O sistema de quotas de emprego para pessoas com deficiência passa a abranger os trabalhadores com um grau de incapacidade igual ou superior a 33%, em alternativa aos atuais 60%, "visando a sua contratação por entidades empregadoras do setor privado e organismos do setor público".

Em caso de recurso ao trabalho temporário por empresa ou à prestação de serviços por centro de emprego protegido que aloque trabalhadores com deficiência para preencher um posto de trabalho na entidade beneficiária, o trabalhador com deficiência alocado integra também o cômputo do pessoal da empresa beneficiária do serviço.

Trabalhadores independentes

Atualmente, um trabalhador independente é considerado economicamente dependente de uma empresa (o que lhe dá mais regalias) quando recebe 50% dos seus rendimentos de um único cliente, mas o Governo quer aumentar essa percentagem para 80%.

Plataformas digitais

A proposta de revisão de legislação laboral inclui a transposição de uma diretiva europeia, que visa a melhoria das condições de trabalho e a proteção dos dados pessoais no trabalho em plataformas digitais.

O artigo 12.º do Código de Trabalho já previa algumas indicações para comprovar a existência de contratos de trabalho com plataformas digitais, mas o Governo pretende introduzir algumas alterações.

Entre as quais quer que se verifiquem cumulativamente dois requisitos para comprovar a existência de um contrato de trabalho: a prestação da atividade tem que ser regular e o prestador tem que estar em situação de dependência económica.

Teletrabalho

É revogada a norma que atualmente prevê que um empregador só pode recusar uma proposta de teletrabalho apresentada pelo trabalhador "por escrito e com a devida fundamentação", desde que esta seja compatível com a função desempenhada.

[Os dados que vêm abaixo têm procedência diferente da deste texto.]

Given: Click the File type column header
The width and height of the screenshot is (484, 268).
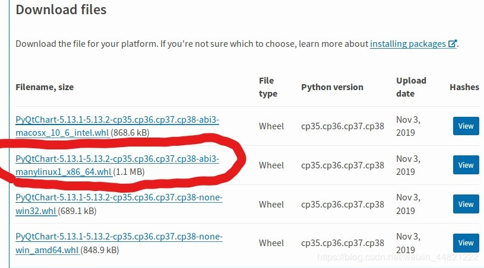Looking at the screenshot, I should pyautogui.click(x=268, y=87).
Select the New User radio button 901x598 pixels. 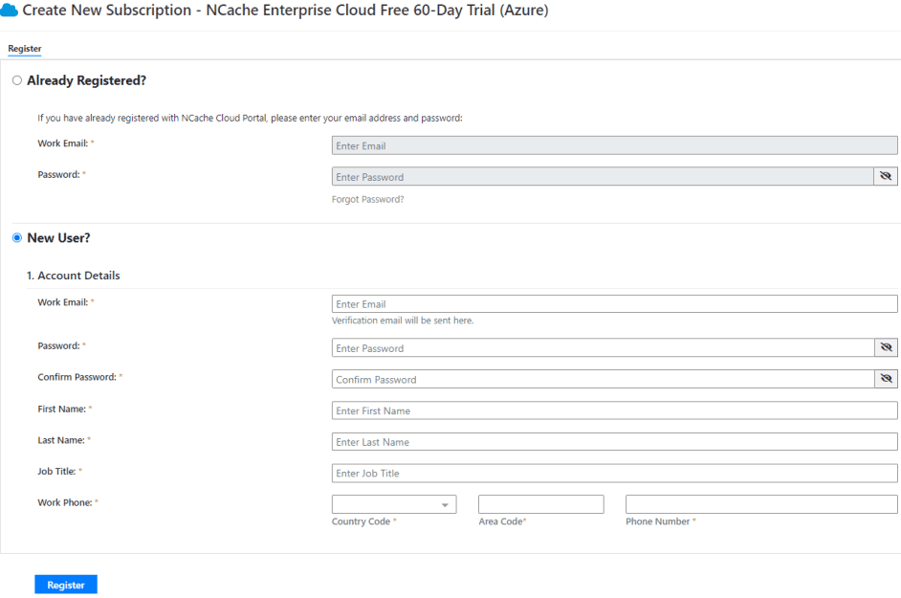coord(17,238)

Com esta alteração, será mais fácil ao empregador recusar teletrabalho a um funcionário.

É também revogada a norma que estabelece que, partindo do empregador a proposta de teletrabalho, a oposição do trabalhador não tem de ser fundamentada nem pode levar ao seu despedimento ou penalização.As disposições legais relativas ao teletrabalho passam a aplicar-se, "com as necessárias adaptações", a outras formas de trabalho subordinado prestado à distância, mesmo que não em regime de dependência económica.

Compra de dias de férias

O trabalhador poderá pedir até dois dias de férias adicionais, com perda remuneratória, mas sem a perda de outros benefícios, como o subsídio de refeição ou os subsídios de férias ou Natal. Estes dias podem anteceder ou seguir-se ao período de férias.

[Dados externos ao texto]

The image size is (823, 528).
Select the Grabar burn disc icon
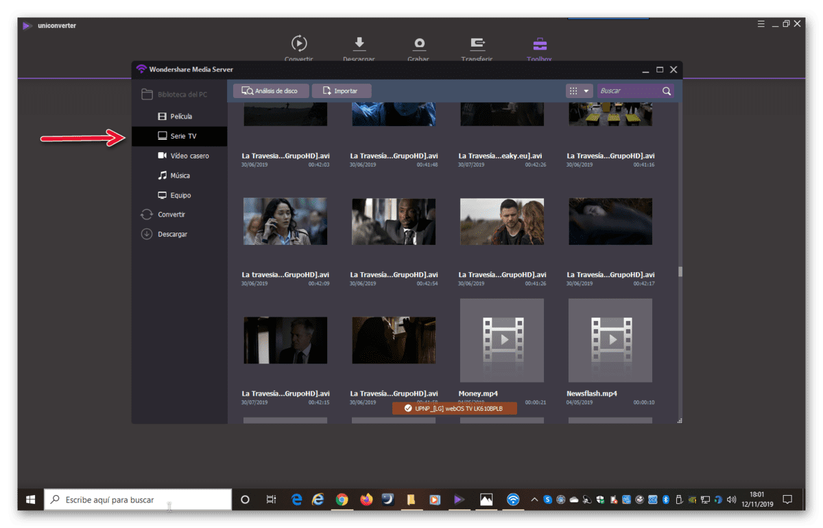(x=418, y=44)
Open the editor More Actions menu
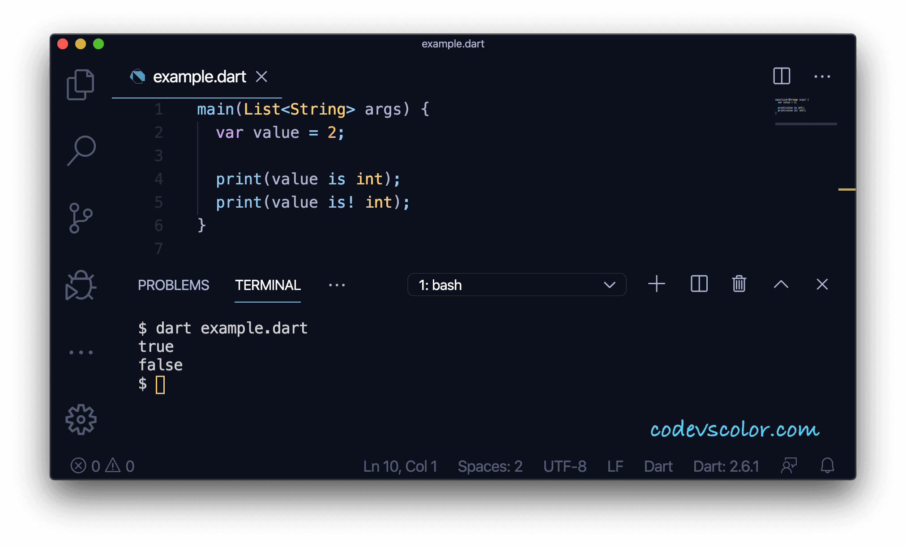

São consideradas faltas justificadas, terão que ser acordadas com o empregador e devem ser requeridas "no prazo de 10 dias sobre a marcação do período de férias", sendo que o "empregador apenas se pode opor ao seu gozo com fundamento em necessidades imperiosas de funcionamento da empresa".

Subsídios de férias e Natal podem ser pagos em duodécimos

Outras das várias mudanças que o Governo pretende introduzir diz respeito à possibilidade de os trabalhadores voltarem a poder escolher se querem receber os subsídios de férias e de Natal em duodécimos ou da forma tradicional.

Fim do período experimental de 180 dias no primeiro emprego

O Governo pretende revogar do Código do Trabalho a alínea que estipula que, no caso dos contratos de trabalho por tempo indeterminado é obrigatório um período experimental de 180 dias para os trabalhadores que "estejam à procura de primeiro emprego e desempregados de longa duração".

Atualmente a lei prevê um período experimental de 180 dias nestes casos, mas admite que possa ser "reduzido ou excluído consoante a duração do anterior contrato de trabalho a termo, celebrado com empregador diferente, tenha sido igual ou superior a 90 dias".

Já no que toca ao período experimental dos contratos a termo e dos contratos em comissão de serviço não está prevista qualquer alteração.